> **Exercise**
Report every line of the material below that contains the word "Open" with matching capitalization, and copy each such line in full.

> **Data for the task**
## Start
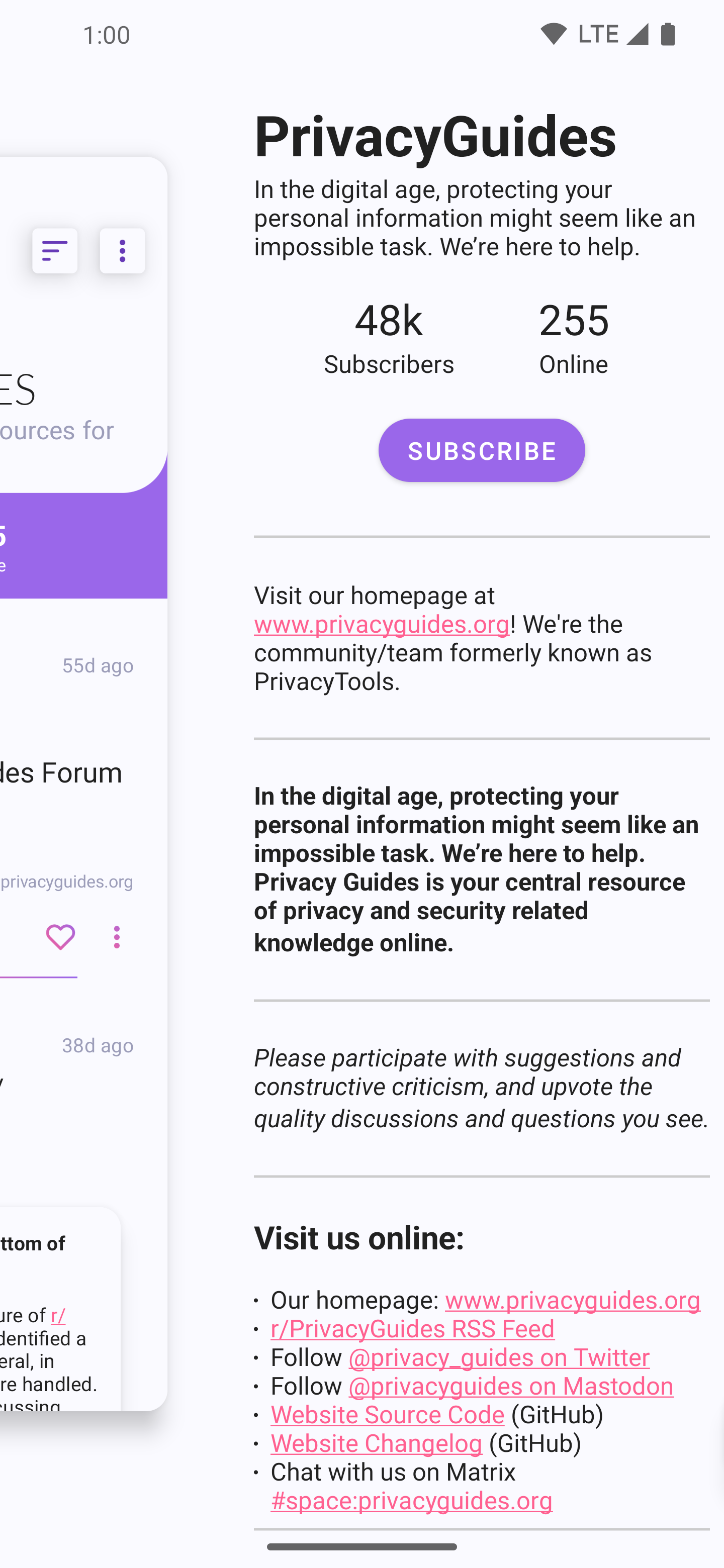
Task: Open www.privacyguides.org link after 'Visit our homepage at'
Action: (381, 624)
## End
## Start
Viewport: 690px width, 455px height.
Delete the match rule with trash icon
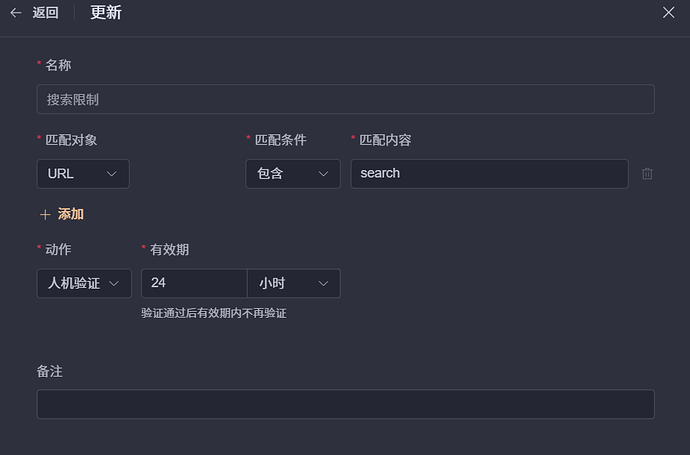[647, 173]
## End
## Start
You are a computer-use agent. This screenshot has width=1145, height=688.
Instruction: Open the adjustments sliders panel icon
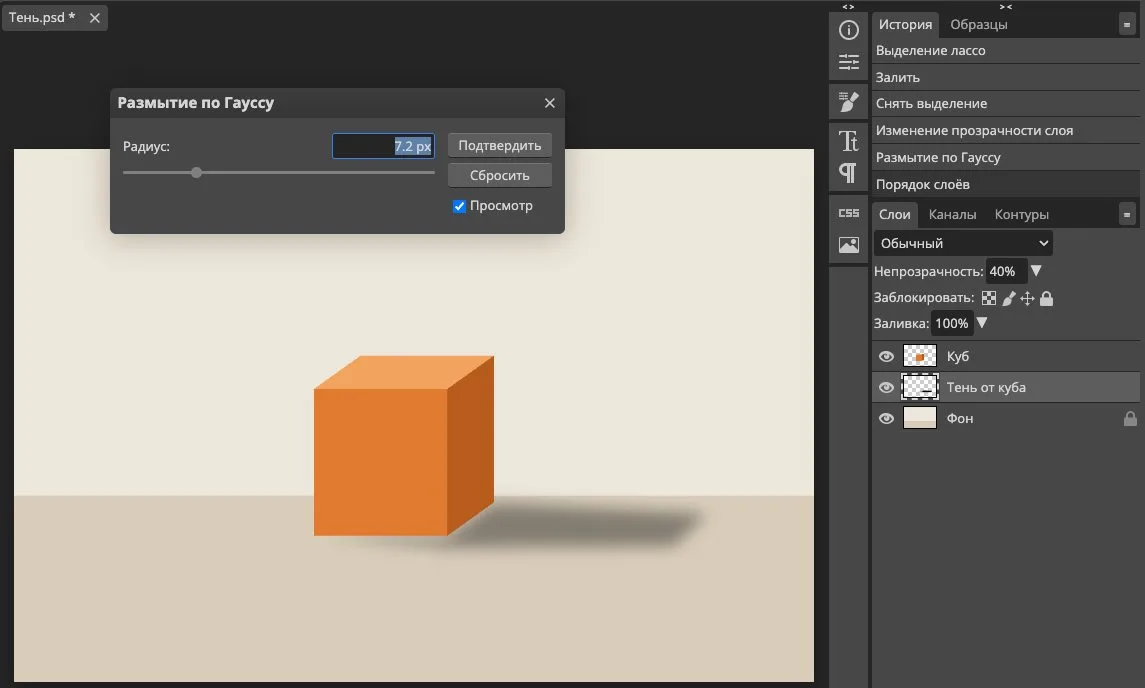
## End
> **Written response**
Task: Open www.privacyguides.org link after 'Visit our homepage at'
Instruction: Open the adjustments sliders panel icon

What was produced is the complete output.